▸ **Actions to take**:
1/ In the piece on Somerset's match against Glamorgan, how many runs did Jack Leach and Jake Ball add in the morning?
2/ Copy the stretch of the Somerset–Glamorgan piece from "County Championship Division" through "first two days.".

▸ **Text section**:
County Championship Division One, Cardiff, Day Two – Somerset 354 (Abell 86, Thomas 71) & 32-6 lead Glamorgan 229 by 157 runs
I’m always looking at a Championship game on a session by session basis. Despite the loss of three first innings wickets at the end of the final session of the first day, when I had to stop following the play in Cardiff after tea, when Somerset had secured a lead of 125 I felt that we had won every session on the first two days.
But as Thomas Jefferson’s lyric goes in Hamilton, I was left asking myself ‘what did I miss’ when I was able to grab a peak at my phone an hour after the close. All that was needed was a nice calm end to the second day. What actually transpired was as far from nice or calm that can be imagined. Even a veteran Somerset fan like me was not expecting the catastrophic conclusion to the day.
The James Rew transition has not got off to the start we all wanted (and probably expected) – he was the first to go half way through the 5th over and two balls later Tom Lammonby and Archie Vaughan were sitting with him in the visitors dressing room. 7-3. Five overs and 22 runs later the promise of another Tomas/Abell collaborative, innings saving alliance was dashed and within the space of another 10 balls Glamorgan had added the wickets of nightwatchman Jack Leach and Will Smeed.
I wonder what was going through Tom Abell’s head as he walked off at the end of the day? I wonder what mood he found in the dressing room when he got there? I’m for once glad I wasn’t in a Somerset dressing room. Glamorgan and particularly debutant Tom Norton were probably equally as speechless at the close. A hat-trick at any level is pretty special, on debut beyond belief and for your home county in i One of the Championship at another level. But there is is in the books, Rew, Lammonby and Vaughan three of the top 4 all summarily accounted for
Yet again Somerset had done everything right for the vast majority of the day. Jack Leach and Jake Ball added another 17 in the morning, breaking the habit, in the most unlikely circumstances, of Somerset starting the day with a clatter of wickets.

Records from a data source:
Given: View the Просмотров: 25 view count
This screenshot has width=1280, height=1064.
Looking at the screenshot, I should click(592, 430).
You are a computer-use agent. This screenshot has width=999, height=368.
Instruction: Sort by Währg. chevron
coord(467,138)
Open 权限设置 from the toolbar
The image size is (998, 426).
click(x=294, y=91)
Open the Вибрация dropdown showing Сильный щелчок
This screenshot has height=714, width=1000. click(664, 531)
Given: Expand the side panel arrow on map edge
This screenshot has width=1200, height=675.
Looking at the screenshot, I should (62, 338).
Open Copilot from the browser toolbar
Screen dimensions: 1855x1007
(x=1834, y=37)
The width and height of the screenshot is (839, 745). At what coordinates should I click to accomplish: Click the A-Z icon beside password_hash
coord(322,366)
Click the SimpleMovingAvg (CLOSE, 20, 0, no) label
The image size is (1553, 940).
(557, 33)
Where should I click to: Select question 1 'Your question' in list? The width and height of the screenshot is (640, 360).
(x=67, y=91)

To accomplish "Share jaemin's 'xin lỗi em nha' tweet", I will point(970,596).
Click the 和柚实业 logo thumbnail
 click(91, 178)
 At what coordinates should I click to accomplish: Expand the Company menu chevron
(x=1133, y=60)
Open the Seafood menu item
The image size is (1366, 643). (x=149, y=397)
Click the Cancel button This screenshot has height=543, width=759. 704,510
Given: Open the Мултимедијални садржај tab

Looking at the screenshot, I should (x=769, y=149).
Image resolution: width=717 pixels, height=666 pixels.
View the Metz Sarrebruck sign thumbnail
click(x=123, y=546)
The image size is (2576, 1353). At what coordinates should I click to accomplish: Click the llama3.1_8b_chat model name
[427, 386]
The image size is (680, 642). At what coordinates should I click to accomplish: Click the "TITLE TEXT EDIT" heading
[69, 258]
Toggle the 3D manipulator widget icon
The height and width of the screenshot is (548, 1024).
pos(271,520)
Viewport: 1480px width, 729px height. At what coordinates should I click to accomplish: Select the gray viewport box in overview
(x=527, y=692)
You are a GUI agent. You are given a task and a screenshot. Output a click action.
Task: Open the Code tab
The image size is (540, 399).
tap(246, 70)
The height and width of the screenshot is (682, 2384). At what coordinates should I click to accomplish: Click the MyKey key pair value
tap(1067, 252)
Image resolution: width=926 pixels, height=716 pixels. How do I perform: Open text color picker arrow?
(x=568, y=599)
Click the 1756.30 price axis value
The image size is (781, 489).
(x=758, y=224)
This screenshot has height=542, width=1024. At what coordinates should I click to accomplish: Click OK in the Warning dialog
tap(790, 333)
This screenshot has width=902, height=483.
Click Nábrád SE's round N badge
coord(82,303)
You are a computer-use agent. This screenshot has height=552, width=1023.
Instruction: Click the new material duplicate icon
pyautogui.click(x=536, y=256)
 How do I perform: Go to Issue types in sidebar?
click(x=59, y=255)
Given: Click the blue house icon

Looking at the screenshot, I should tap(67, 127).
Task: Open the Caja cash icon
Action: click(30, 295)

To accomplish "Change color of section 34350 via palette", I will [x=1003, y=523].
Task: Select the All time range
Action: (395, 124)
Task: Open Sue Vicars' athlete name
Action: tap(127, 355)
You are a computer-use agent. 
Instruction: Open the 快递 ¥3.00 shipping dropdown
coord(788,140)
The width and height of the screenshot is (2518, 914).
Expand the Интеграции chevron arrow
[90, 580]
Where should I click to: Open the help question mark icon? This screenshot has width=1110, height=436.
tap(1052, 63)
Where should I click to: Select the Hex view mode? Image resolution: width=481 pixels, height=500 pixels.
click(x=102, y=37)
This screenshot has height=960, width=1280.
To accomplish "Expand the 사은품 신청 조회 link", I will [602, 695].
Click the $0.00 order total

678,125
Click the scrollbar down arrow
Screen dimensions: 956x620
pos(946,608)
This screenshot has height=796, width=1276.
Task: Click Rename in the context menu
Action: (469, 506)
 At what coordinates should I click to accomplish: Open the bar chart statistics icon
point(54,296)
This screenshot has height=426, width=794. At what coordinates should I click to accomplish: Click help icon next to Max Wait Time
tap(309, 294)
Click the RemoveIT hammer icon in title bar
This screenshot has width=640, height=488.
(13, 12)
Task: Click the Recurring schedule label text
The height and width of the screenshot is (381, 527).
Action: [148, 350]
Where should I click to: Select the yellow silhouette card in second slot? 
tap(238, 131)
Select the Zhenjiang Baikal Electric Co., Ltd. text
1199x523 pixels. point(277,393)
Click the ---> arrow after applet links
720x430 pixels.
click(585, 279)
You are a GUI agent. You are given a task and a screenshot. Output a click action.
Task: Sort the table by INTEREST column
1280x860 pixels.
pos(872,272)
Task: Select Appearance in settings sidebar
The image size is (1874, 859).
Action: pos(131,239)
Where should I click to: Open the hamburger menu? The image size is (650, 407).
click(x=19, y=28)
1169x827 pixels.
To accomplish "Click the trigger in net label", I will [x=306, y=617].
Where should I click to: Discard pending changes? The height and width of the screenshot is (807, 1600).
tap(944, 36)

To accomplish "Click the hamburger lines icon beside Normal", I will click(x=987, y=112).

▸ **Expected answers**:
1/ They added 17 runs.

2/
County Championship Division One, Cardiff, Day Two – Somerset 354 (Abell 86, Thomas 71) & 32-6 lead Glamorgan 229 by 157 runs
I’m always looking at a Championship game on a session by session basis. Despite the loss of three first innings wickets at the end of the final session of the first day, when I had to stop following the play in Cardiff after tea, when Somerset had secured a lead of 125 I felt that we had won every session on the first two days.